» Your objective
Can you copy the items below word for word, from the line with "Identify the location" up to and including the line with "(424, 226).", without the pictures?

» Extracted data
══════════

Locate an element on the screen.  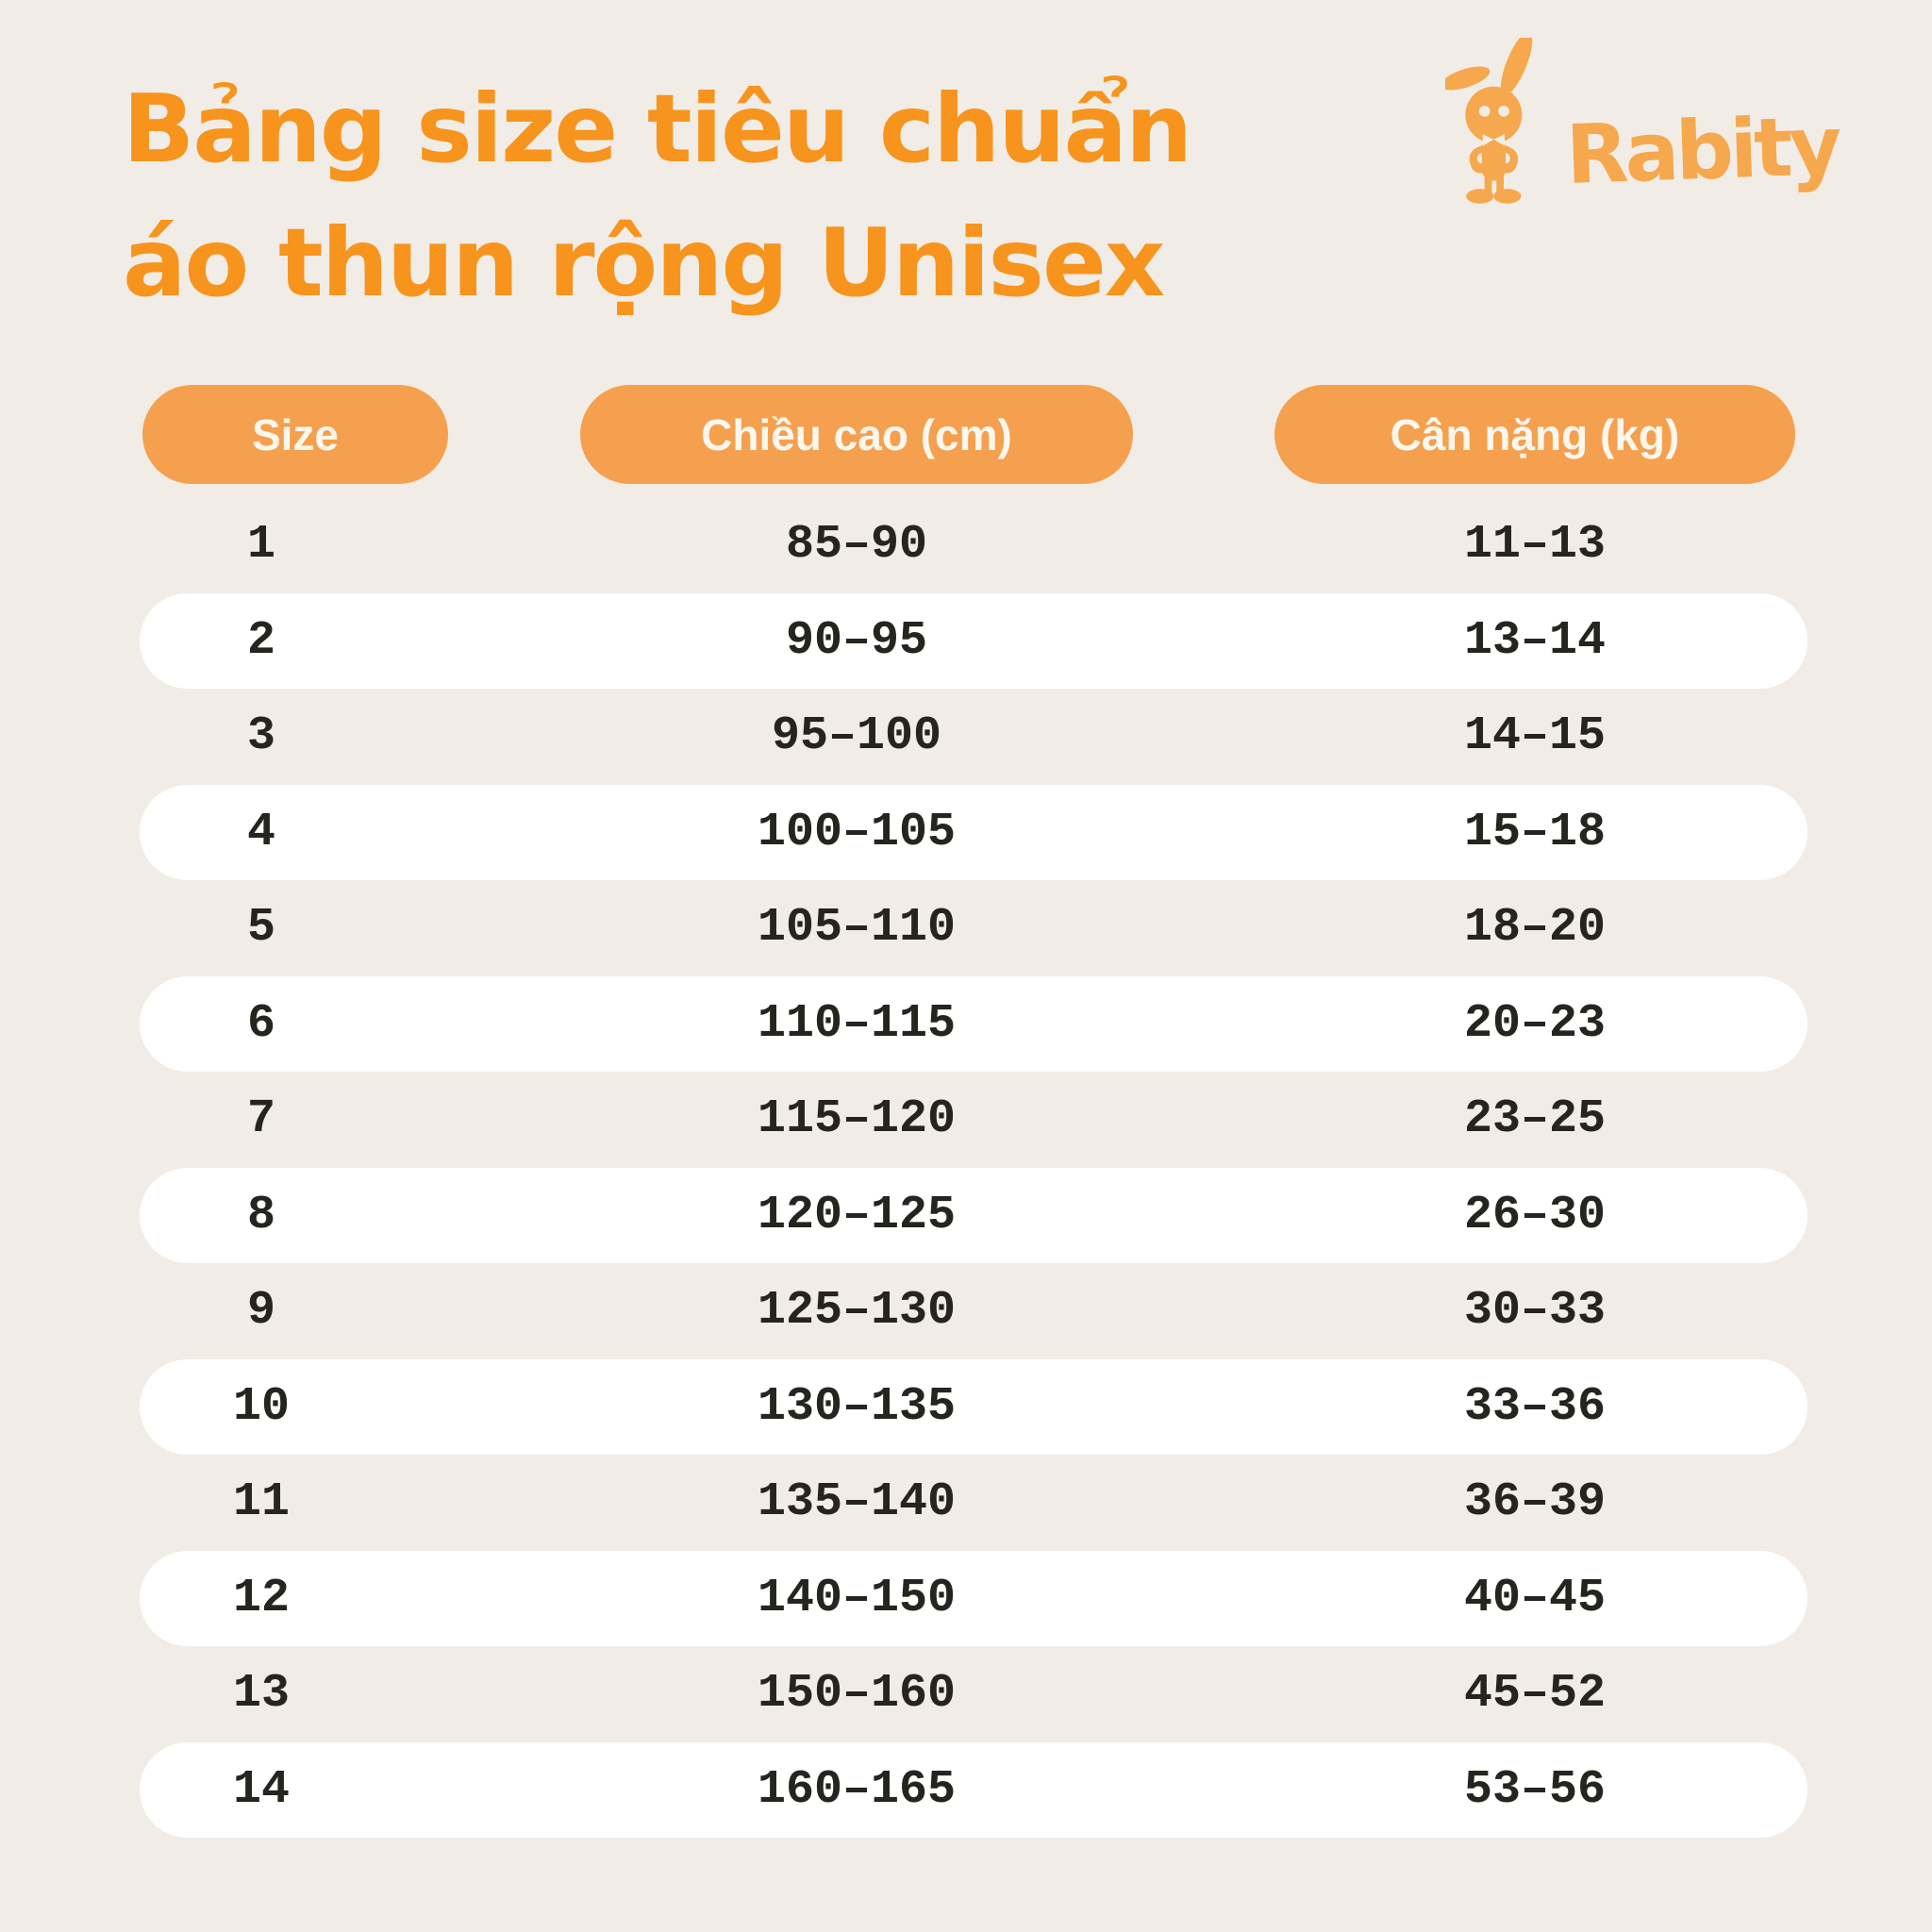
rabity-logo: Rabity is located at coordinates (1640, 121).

══════════

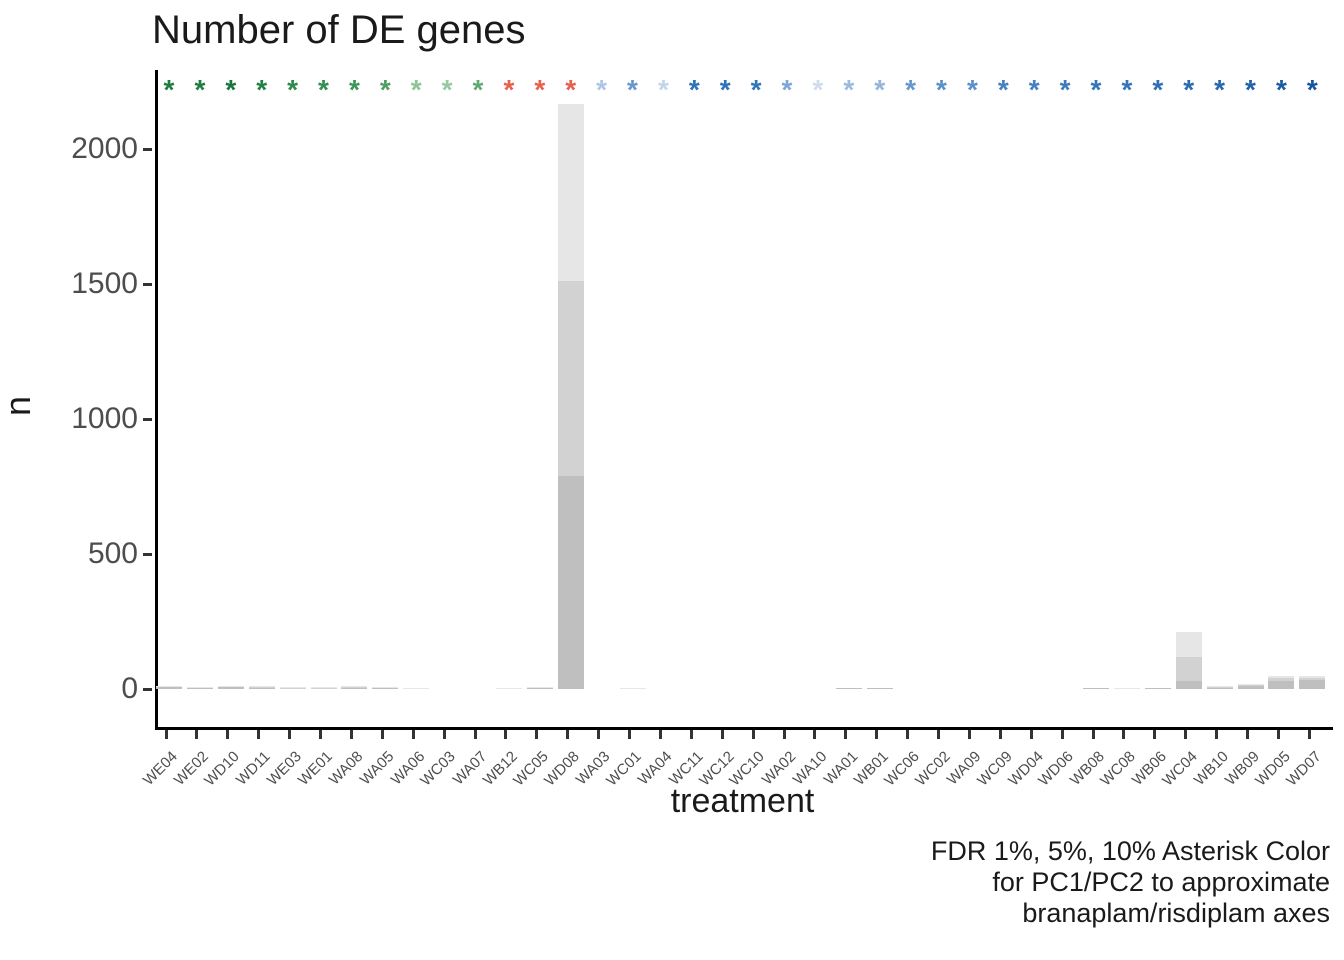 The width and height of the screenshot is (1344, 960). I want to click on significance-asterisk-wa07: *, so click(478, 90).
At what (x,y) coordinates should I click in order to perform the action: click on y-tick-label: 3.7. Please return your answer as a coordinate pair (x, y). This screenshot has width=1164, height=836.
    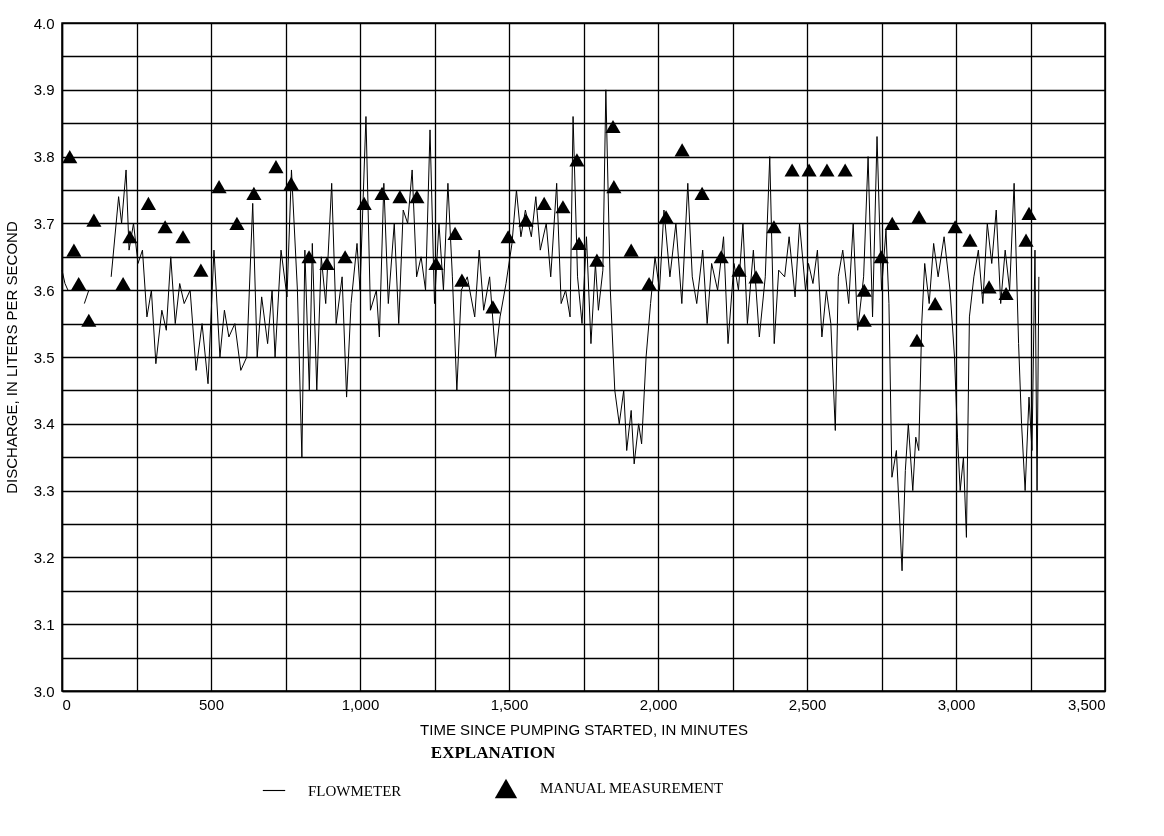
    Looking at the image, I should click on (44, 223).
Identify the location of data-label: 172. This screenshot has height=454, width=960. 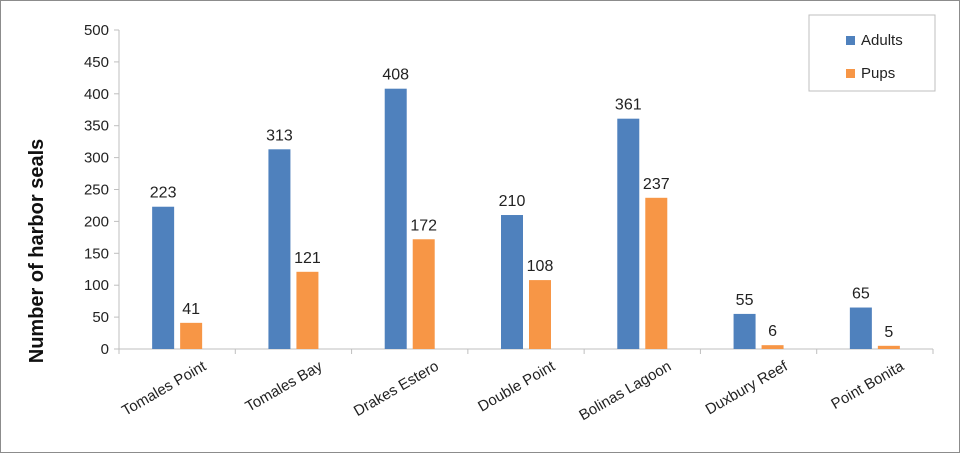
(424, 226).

══════════

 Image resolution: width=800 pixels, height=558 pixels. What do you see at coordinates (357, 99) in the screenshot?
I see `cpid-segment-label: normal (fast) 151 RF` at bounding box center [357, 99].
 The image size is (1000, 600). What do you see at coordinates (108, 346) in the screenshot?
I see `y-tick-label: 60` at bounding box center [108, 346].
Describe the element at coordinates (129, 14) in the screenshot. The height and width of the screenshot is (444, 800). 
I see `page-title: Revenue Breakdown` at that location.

══════════

» Exercise answer
Identify the location of data-label: 172. This screenshot has height=454, width=960. 
(424, 226).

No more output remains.